=== Текст для чтения ===

__________

Перечислим их в порядке, предложенном им самим. Прежде всего, монголы, которым положено было «зара­зить Россию китайским опытом», никогда ее, в отличие от Китая, не оккупировали, ею непосредственно не управля­ли, не жили на ее территории и не смешивались с местным населением. Это, естественно, делало сомнительной ту тотальность деспотического «заражения», которой тре­бовала его гипотеза. Скажем заранее, что Виттфогель по­пытался обойти эту трудность при помощи странной мета­форы «дистанционного контроля» (remote control).

Во-вторых, когда юное московское государство сбро­сило монгольское иго, начало оно строиться почему-то, как могли мы с читателем убедиться, по образцу европей­скому, а вовсе не монгольскому. Почти целое столетие по­надобилось, прежде чем стало оно приобретать черты, давшие Виттфогелю повод рассматривать его как деспо­тическое. Да и на протяжении многих поколений ига ниче­го подобного в России не наблюдалось. Эта парадоксаль­ная прореха во времени (которую тот же Георгий Вернад­ский обозначил метафорой «эффект отложенного действия») тоже ведь требует объяснения. Если в первом случае имели мы дело с «дистанционным управлением» в измерении пространственном, то здесь сталкиваемся мы с ним уже во временном измерении.

__________

=== Исходные данные ===
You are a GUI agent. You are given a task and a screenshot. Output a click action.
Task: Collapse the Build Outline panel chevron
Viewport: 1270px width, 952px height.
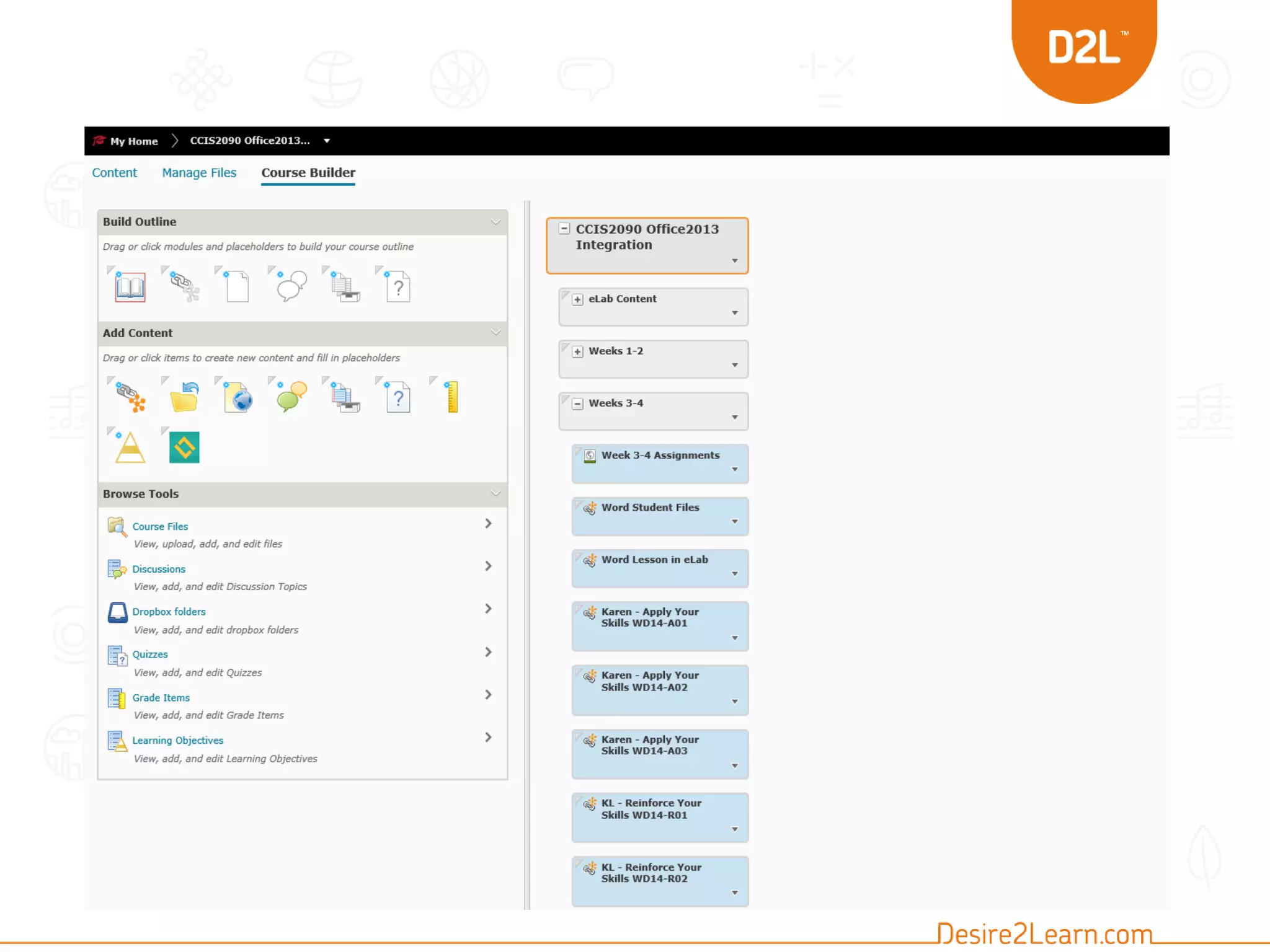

__________

=== Задание 1 ===
Перепишите без изменений фрагмент текста о гипотезе Виттфогеля: начните со слов «Во-вторых, когда юное» и остановитесь после слов «во временном измерении.».
=== Задание 2 ===
Кратко изложите абзац текста о гипотезе Виттфогеля, который начинается словами «Во-вторых, когда юное московское государство», сохранив его основные факты.

=== Полный ответ 1 ===
Во-вторых, когда юное московское государство сбро­сило монгольское иго, начало оно строиться почему-то, как могли мы с читателем убедиться, по образцу европей­скому, а вовсе не монгольскому. Почти целое столетие по­надобилось, прежде чем стало оно приобретать черты, давшие Виттфогелю повод рассматривать его как деспо­тическое. Да и на протяжении многих поколений ига ниче­го подобного в России не наблюдалось. Эта парадоксаль­ная прореха во времени (которую тот же Георгий Вернад­ский обозначил метафорой «эффект отложенного действия») тоже ведь требует объяснения. Если в первом случае имели мы дело с «дистанционным управлением» в измерении пространственном, то здесь сталкиваемся мы с ним уже во временном измерении.

=== Полный ответ 2 ===
Сбросив монгольское иго, юное московское государство стало строиться по европейскому, а не по монгольскому образцу. Лишь почти через столетие оно начало приобретать черты, в которых Виттфогель увидел деспотизм. За многие поколения ига ничего подобного в России не наблюдалось. Этот разрыв во времени Георгий Вернадский назвал «эффектом отложенного действия», и он тоже требует объяснения. В первом случае «дистанционное управление» действовало в пространстве, а здесь оно проявляется во времени.